— start of Input data —

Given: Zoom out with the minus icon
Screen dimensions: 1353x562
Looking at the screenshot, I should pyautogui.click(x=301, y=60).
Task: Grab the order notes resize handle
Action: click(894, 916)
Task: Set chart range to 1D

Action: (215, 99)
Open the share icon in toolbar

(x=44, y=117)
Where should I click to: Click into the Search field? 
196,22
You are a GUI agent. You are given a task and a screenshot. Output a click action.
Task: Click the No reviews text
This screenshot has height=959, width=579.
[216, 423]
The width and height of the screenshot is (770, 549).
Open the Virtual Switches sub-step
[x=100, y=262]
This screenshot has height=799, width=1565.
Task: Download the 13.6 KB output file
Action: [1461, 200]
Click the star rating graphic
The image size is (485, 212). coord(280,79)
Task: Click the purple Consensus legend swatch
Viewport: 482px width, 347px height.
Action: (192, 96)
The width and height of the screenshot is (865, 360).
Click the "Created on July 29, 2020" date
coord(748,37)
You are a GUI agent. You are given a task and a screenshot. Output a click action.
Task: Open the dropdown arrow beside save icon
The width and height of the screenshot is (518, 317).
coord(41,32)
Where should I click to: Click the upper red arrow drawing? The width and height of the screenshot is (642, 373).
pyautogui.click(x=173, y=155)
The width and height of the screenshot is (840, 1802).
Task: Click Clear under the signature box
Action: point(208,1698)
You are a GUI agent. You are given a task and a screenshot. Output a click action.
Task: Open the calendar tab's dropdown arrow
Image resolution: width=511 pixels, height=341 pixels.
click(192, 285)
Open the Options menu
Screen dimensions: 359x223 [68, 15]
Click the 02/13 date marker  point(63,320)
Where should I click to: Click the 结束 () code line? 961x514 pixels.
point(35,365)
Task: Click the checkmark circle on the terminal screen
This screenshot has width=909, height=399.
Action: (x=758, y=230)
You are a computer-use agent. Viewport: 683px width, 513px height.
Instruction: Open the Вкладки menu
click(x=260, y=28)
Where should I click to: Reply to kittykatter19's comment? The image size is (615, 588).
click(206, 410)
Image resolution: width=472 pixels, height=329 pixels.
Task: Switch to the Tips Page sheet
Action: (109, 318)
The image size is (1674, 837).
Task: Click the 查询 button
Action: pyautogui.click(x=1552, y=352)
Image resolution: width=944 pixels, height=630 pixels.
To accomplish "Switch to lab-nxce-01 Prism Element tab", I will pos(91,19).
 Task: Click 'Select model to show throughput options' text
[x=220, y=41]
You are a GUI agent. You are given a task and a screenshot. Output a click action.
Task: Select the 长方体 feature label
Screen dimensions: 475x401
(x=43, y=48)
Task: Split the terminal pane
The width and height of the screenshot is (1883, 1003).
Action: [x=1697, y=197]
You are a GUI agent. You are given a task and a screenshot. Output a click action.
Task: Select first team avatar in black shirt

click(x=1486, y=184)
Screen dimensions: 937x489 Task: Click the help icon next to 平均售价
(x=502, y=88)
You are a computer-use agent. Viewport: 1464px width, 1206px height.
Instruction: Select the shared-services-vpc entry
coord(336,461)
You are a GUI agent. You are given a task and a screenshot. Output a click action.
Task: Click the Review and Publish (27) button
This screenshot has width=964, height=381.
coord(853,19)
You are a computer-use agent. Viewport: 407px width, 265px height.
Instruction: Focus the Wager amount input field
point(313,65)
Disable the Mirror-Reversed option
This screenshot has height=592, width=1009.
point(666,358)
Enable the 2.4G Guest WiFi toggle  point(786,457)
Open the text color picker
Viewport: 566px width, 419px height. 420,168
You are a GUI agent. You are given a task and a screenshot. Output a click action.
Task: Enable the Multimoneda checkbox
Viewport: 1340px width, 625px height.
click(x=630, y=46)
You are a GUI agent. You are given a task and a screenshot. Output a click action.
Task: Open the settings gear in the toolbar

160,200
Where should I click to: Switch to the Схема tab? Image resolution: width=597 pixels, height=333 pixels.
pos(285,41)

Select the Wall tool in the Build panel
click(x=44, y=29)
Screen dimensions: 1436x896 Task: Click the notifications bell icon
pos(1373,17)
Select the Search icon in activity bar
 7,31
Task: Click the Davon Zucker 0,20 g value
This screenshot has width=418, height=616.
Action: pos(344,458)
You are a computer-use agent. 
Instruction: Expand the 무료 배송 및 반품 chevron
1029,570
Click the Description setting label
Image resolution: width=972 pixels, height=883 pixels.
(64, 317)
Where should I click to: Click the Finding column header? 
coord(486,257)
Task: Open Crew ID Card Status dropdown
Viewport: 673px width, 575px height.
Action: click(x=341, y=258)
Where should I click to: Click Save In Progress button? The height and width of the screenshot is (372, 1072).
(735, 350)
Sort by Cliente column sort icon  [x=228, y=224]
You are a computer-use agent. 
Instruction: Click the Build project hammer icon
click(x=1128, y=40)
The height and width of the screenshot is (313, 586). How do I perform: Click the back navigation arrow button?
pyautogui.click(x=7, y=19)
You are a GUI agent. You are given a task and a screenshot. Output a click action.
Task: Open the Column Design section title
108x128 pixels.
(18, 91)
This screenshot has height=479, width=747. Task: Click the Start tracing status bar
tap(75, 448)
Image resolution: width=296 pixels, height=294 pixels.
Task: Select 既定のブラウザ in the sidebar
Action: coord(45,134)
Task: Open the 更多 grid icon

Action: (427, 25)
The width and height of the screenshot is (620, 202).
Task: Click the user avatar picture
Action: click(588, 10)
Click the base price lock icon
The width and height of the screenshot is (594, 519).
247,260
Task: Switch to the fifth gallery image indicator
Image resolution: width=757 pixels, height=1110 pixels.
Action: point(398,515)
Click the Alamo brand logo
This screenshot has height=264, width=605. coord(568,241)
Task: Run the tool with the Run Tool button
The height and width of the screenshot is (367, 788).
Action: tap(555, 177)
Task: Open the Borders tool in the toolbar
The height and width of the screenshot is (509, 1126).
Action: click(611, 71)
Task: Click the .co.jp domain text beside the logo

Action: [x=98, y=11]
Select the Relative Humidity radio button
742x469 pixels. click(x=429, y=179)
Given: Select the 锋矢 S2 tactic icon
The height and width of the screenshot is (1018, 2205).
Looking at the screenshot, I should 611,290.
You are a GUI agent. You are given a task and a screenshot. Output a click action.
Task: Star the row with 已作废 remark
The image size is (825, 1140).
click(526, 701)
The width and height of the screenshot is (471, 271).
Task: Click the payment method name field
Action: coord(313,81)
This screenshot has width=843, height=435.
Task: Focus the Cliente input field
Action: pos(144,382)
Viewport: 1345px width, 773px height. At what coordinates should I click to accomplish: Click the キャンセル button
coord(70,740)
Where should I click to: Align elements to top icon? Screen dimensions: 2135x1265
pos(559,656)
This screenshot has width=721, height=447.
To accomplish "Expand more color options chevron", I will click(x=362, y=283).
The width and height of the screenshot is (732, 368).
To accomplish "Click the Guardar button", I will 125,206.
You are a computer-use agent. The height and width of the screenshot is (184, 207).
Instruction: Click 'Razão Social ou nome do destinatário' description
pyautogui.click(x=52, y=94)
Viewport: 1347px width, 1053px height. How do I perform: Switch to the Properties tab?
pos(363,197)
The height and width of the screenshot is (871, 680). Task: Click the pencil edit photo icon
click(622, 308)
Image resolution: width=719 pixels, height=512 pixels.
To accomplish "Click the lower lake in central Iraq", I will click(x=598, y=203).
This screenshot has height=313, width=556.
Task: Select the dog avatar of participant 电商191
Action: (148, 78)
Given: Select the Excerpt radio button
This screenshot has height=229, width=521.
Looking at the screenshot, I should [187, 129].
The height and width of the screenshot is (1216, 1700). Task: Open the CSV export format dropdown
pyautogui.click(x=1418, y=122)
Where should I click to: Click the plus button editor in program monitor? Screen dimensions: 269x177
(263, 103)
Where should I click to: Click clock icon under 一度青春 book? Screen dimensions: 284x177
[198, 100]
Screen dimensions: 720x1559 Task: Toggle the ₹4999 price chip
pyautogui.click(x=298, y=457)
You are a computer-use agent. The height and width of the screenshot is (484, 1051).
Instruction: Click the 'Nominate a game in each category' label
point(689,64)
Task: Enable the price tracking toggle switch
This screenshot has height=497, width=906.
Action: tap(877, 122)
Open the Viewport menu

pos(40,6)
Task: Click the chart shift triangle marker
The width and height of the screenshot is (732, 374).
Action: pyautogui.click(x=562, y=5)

— end of Input data —

> _Exercise brief_
Rewrite the rows from the beginning through the line containing "click(x=260, y=28)", substituting "drop-down arrow" for every occurrence of "dropdown arrow" and changing nothing else.

> _Solution_
Given: Zoom out with the minus icon
Screen dimensions: 1353x562
Looking at the screenshot, I should pyautogui.click(x=301, y=60).
Task: Grab the order notes resize handle
Action: click(894, 916)
Task: Set chart range to 1D

Action: (215, 99)
Open the share icon in toolbar

(x=44, y=117)
Where should I click to: Click into the Search field? 
196,22
You are a GUI agent. You are given a task and a screenshot. Output a click action.
Task: Click the No reviews text
This screenshot has height=959, width=579.
[216, 423]
The width and height of the screenshot is (770, 549).
Open the Virtual Switches sub-step
[x=100, y=262]
This screenshot has height=799, width=1565.
Task: Download the 13.6 KB output file
Action: [1461, 200]
Click the star rating graphic
The image size is (485, 212). coord(280,79)
Task: Click the purple Consensus legend swatch
Viewport: 482px width, 347px height.
Action: (192, 96)
The width and height of the screenshot is (865, 360).
Click the "Created on July 29, 2020" date
coord(748,37)
You are a GUI agent. You are given a task and a screenshot. Output a click action.
Task: Open the drop-down arrow beside save icon
The width and height of the screenshot is (518, 317).
coord(41,32)
Where should I click to: Click the upper red arrow drawing? The width and height of the screenshot is (642, 373).
pyautogui.click(x=173, y=155)
The width and height of the screenshot is (840, 1802).
Task: Click Clear under the signature box
Action: point(208,1698)
You are a GUI agent. You are given a task and a screenshot. Output a click action.
Task: Open the calendar tab's drop-down arrow
Image resolution: width=511 pixels, height=341 pixels.
click(192, 285)
Open the Options menu
Screen dimensions: 359x223 [68, 15]
Click the 02/13 date marker  point(63,320)
Where should I click to: Click the 结束 () code line? 961x514 pixels.
point(35,365)
Task: Click the checkmark circle on the terminal screen
This screenshot has width=909, height=399.
Action: (x=758, y=230)
You are a computer-use agent. Viewport: 683px width, 513px height.
Instruction: Open the Вкладки menu
click(x=260, y=28)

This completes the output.